Tropical Cyclone Freddy’s extraordinary journey will now be reviewed in minute detail to determine if it really was the longest-running tropical cyclone yet.
This cyclone crossed the entire southern Indian Ocean before causing large-scale destruction in South-East Africa in February and March.
An international panel of experts will now check all the data in the finest detail in order to determine whether Freddy has set a new record. However, this will take months, the United Nations World Meteorological Organization (WMO) warns in advance.
The current record is currently held by Hurricane John, which raged as a hurricane for a total of 31 days in 1994.
Freddy raged for at least 36 days. However, it is not a done deal that it breaks the record.
Randall Cerveny, the WMO’s gatekeeper for world weather records, says that the decision ultimately rests on the assessment of the times when Freddy went below 34 knots – 63 km/h – before he picked up speed again.
“The fundamental question will be: do we count the time when it went below tropical storm status?” explains Cerveny, a professor of geographic sciences at Arizona State University who founded the WMO archive in 2007.

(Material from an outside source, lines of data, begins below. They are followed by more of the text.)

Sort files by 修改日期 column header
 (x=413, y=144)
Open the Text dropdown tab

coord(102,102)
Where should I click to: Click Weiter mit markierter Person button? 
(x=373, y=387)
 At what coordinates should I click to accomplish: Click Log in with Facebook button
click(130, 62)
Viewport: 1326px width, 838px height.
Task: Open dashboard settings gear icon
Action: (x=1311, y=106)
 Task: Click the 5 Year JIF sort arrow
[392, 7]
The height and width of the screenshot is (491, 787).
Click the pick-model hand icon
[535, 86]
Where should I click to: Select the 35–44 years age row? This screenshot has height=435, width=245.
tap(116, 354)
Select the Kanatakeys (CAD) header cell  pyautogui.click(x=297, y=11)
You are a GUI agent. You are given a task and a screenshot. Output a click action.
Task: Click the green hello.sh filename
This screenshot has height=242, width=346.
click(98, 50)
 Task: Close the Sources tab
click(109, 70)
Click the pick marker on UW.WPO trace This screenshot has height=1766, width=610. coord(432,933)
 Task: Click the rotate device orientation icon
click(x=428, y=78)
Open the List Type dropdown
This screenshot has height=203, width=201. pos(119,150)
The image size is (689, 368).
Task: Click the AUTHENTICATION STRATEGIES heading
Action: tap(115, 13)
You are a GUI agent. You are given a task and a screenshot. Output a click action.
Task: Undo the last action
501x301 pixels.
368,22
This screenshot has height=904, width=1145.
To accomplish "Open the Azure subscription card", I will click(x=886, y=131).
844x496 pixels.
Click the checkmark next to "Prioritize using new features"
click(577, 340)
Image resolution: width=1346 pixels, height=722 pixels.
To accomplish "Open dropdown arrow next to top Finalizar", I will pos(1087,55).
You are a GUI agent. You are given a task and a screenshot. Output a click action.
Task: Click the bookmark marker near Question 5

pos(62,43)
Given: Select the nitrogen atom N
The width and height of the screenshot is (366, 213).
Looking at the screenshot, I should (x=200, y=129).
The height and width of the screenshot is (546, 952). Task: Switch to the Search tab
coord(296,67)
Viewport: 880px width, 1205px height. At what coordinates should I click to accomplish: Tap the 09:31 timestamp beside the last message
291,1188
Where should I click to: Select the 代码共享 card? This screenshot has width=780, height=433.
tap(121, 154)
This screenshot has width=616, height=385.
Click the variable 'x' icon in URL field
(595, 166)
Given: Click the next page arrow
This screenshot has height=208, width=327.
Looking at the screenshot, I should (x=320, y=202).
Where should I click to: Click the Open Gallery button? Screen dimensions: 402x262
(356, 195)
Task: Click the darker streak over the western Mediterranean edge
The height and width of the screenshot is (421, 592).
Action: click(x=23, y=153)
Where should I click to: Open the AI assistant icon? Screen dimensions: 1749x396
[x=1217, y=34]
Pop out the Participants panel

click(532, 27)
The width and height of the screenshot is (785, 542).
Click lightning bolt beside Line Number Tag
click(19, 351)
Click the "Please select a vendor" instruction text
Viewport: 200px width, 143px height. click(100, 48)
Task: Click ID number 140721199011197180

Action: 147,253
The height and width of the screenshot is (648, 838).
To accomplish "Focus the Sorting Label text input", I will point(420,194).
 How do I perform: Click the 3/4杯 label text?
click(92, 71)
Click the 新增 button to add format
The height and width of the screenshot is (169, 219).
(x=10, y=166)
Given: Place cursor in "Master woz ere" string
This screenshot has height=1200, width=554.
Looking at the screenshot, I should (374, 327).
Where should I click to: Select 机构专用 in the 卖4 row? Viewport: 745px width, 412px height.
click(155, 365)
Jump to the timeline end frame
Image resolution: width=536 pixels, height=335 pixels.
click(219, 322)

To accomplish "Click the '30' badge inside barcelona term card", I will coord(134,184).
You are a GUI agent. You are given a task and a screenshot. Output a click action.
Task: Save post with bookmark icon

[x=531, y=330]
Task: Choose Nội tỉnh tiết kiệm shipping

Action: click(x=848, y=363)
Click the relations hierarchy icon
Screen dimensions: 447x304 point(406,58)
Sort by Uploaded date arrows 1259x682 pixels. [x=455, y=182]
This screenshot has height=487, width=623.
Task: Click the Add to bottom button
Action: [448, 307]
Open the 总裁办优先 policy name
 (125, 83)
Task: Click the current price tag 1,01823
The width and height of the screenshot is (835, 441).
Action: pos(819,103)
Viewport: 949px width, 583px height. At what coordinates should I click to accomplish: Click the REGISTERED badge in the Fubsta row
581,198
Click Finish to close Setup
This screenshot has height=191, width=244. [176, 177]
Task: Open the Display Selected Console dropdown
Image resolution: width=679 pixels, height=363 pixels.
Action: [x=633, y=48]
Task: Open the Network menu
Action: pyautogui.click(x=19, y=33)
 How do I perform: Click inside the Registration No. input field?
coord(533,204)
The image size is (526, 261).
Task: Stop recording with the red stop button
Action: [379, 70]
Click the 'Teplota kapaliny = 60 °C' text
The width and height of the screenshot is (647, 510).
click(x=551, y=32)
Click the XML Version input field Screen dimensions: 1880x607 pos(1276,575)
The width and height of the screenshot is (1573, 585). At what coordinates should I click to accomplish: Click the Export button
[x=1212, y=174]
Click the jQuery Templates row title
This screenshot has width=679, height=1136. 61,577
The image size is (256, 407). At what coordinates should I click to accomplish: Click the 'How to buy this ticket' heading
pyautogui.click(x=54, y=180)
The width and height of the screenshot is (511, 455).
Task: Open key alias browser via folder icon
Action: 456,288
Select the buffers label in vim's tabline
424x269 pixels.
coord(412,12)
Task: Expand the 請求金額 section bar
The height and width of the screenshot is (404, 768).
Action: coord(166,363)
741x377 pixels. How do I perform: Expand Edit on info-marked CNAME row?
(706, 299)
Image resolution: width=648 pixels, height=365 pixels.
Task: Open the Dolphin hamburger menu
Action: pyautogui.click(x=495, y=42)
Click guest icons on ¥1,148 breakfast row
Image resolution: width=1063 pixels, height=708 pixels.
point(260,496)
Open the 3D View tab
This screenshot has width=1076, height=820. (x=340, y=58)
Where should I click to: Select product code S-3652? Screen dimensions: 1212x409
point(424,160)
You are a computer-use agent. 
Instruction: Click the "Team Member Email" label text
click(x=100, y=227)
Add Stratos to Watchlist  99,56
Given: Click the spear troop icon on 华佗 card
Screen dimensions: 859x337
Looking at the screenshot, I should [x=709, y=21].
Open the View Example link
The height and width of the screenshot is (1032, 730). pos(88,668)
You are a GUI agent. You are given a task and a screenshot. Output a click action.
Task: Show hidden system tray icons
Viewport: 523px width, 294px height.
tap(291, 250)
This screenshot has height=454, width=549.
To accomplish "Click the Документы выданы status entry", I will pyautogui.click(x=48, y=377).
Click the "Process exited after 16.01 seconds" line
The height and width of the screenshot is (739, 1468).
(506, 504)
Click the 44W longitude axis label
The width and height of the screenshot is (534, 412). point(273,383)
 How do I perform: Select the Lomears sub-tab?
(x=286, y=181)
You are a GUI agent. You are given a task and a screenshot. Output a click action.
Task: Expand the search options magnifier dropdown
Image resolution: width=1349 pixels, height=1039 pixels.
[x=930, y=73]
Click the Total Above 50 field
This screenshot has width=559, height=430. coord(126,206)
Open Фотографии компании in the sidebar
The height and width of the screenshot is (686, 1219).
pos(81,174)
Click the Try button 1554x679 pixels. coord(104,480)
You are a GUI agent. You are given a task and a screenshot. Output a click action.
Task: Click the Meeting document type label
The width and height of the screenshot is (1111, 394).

This archive for extreme weather is based in Geneva and contains a variety of records including temperature, air pressure, rainfall, wind speed, hail and lightning.
“We have to go back and do the hard work – look at the exact numbers and values. It will take time, but it will be a very comprehensive study,” says Cerveny.
For each potential new record, Cerveny puts together a panel of the world’s leading experts in that field. The groups vary in size from ten to more than 20 experts and meet virtually.
The panel that will review Freddy consists of scientists from the US National Hurricane Center, experts in monitoring hurricanes through satellite imagery, National Weather Service meteorologists from across the Indian Ocean and general climatologists.
“These scientists are the best of the best, and once they make a decision, I think everyone will be able to live with it,” says Cerveny.
“These discussions can be really amazing. We actually rewrote some of the fundamental definitions in meteorology in previous discussions,” says Cerveny, referring to how lightning flashes are defined.
“I expect that will be the case here when we make a decision whether we will work with the time frame when Freddy was under tropical storm status.”
Freddy developed as a tropical storm off the northern Australian coast on 6 February and hit Madagascar by 21 February. The tropical storm wreaked havoc on this island before it reached Mozambique on 24 February.
From there, Freddy brought heavy rain and flooding across Mozambique and Zimbabwe before turning back to the coast, getting a second wind and hitting Madagascar again.
Freddy also impacted Mozambique and Malawi again, causing flooding and mudslides that swept away homes, roads and bridges.
Hundreds of deaths were reported in the process before Freddy finally unleashed his rampage in mid-March.